In today’s readings, we hear of the sin of presumption and self-righteousness, two sins that are born, in essence, in pride.
In fact, my brothers and sisters, if we look at all the sins that we commit, lurking deep beneath, if we really do a good examination of conscience, we’ll always find a little bit of pride. And so our Lenten season is about embracing more and more those opportunities that God sends us to exercise humility. Humility is the virtue that breaks down walls in our midst. Pride raises those walls, and it hardens our hearts towards each other. It makes us impatient with one another. It makes us lacking in flexibility in order to be able to forgive and be able to compromise with our brothers and sisters.
And so Jesus addresses this parable to those “who were convinced of their own righteousness and despised everyone else” (Luke 18:9). Imagine I’m a person who despises people, and yet I think I’m righteous in the eyes of God. Well, how can that be? That is such a contradiction, obviously. But some of us have become so blinded to our own sinfulness, our own fragility, that we turn into presumptuous sinners, blind to the movements of the grace of God in our hearts.
Now the two men that go to the temple to pray, one a Pharisee and the other a tax collector. So one is labelled righteous by society and even assumes that he is indeed so; the other, a tax collector, branded a sinner, a traitor of the people by society, and he assumes that role as well. But the Pharisee, we’re told, “took up his position and spoke this prayer to himself” (Luke 18:11), to himself. Listen to the language. Not really to God: “O God, I thank you that I am not like the rest of humanity—greedy, dishonest, adulterous—or even like this tax collector. I fast twice a week, and I pay tithes on my whole income” (Luke 18:11–12).

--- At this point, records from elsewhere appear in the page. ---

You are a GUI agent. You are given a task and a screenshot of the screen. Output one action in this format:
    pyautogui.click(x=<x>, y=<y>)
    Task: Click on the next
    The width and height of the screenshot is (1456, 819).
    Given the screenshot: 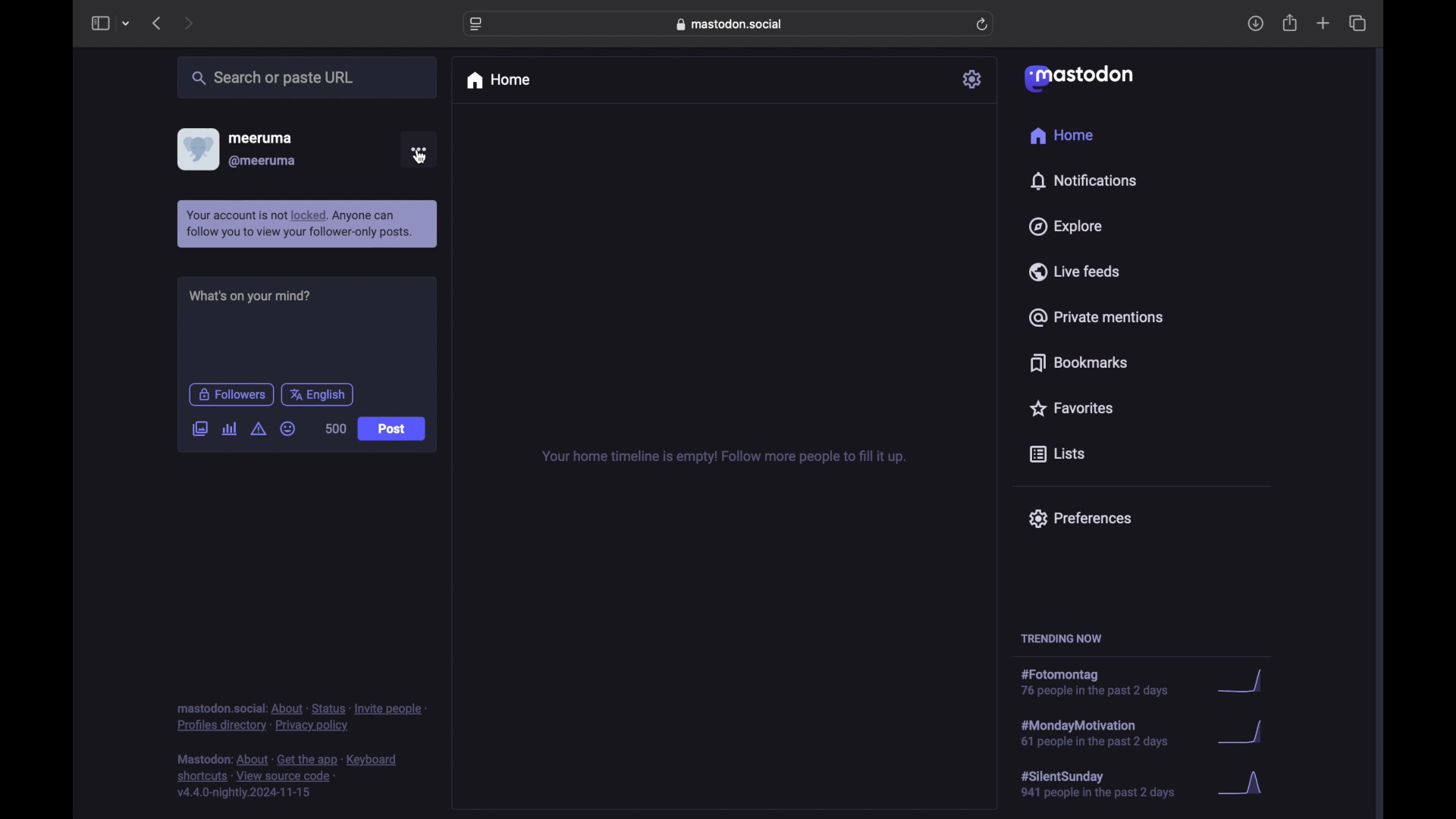 What is the action you would take?
    pyautogui.click(x=188, y=23)
    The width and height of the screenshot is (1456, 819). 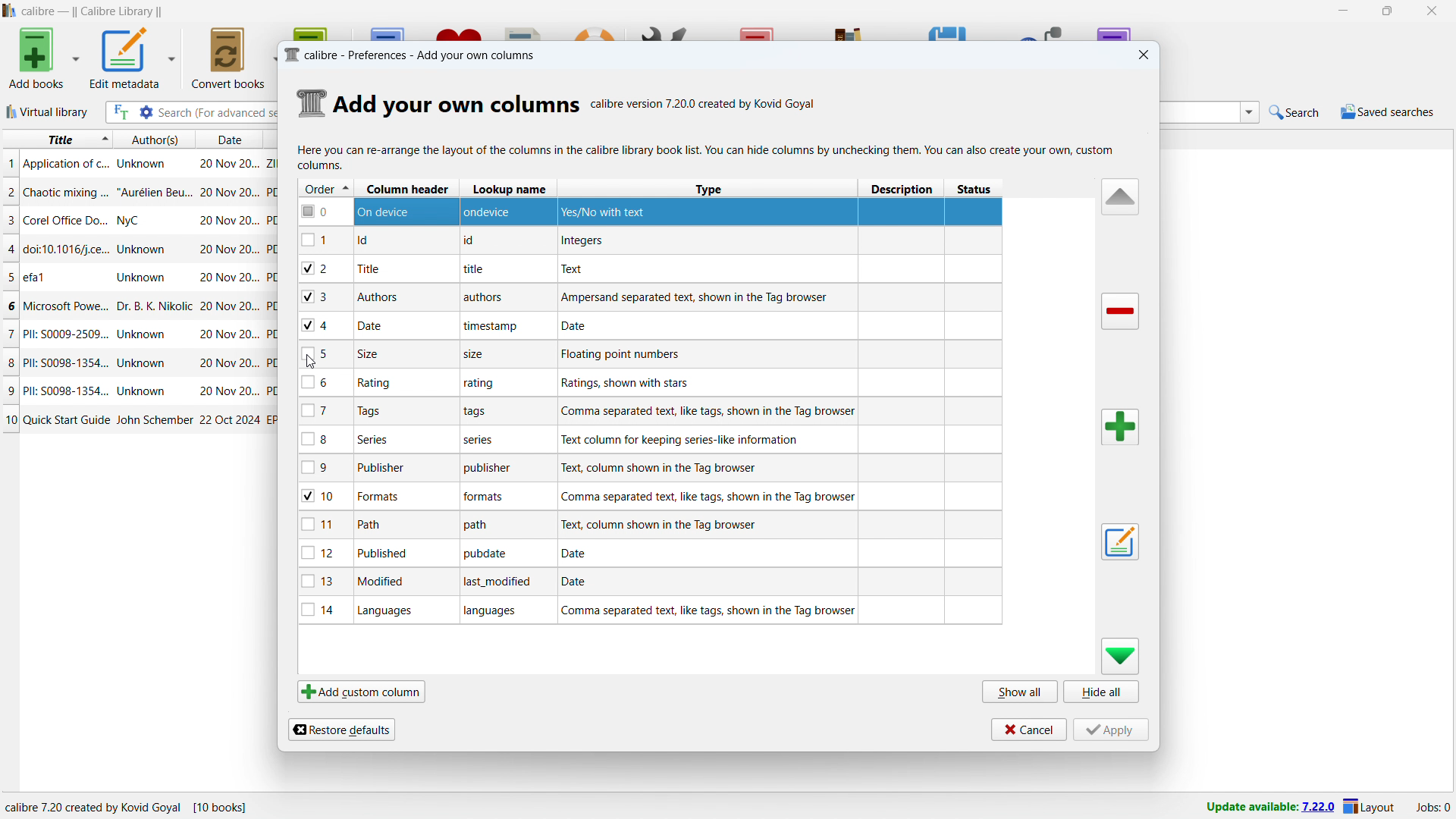 I want to click on Date, so click(x=578, y=554).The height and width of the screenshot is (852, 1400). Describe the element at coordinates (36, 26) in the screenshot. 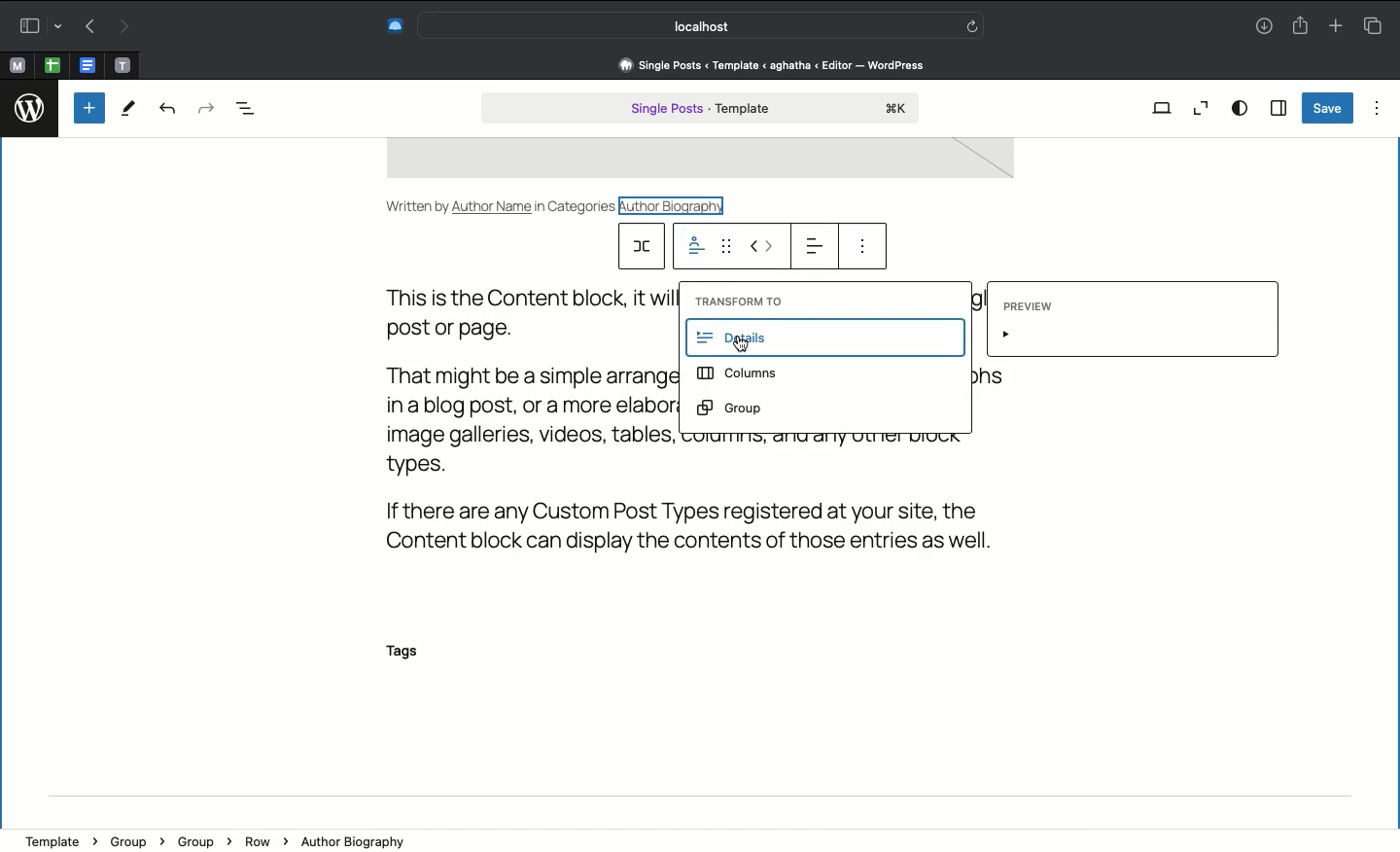

I see `Sidebar` at that location.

But the tax collector “stood off at a distance and would not even raise his eyes to heaven” (Luke 18:13). Notice the deep respect for the presence of God, the deep acknowledgement of his existence, the focus that this tax collector puts not on himself but on God. He doesn’t even raise his eyes to heaven, and he beats his breast and prays to God, not to himself: “O God, be merciful to me, a sinner” (Luke 18:13).
And then Jesus concludes: “For everyone who exalts himself will be humbled, and the one who humbles himself will be exalted” (Luke 18:14). During this Lent, let us embrace these beautiful and marvellous opportunities to really work on ourselves, to not only be aware of our shortcomings, but to do something about it by embracing humility more and more in our lives. Amen.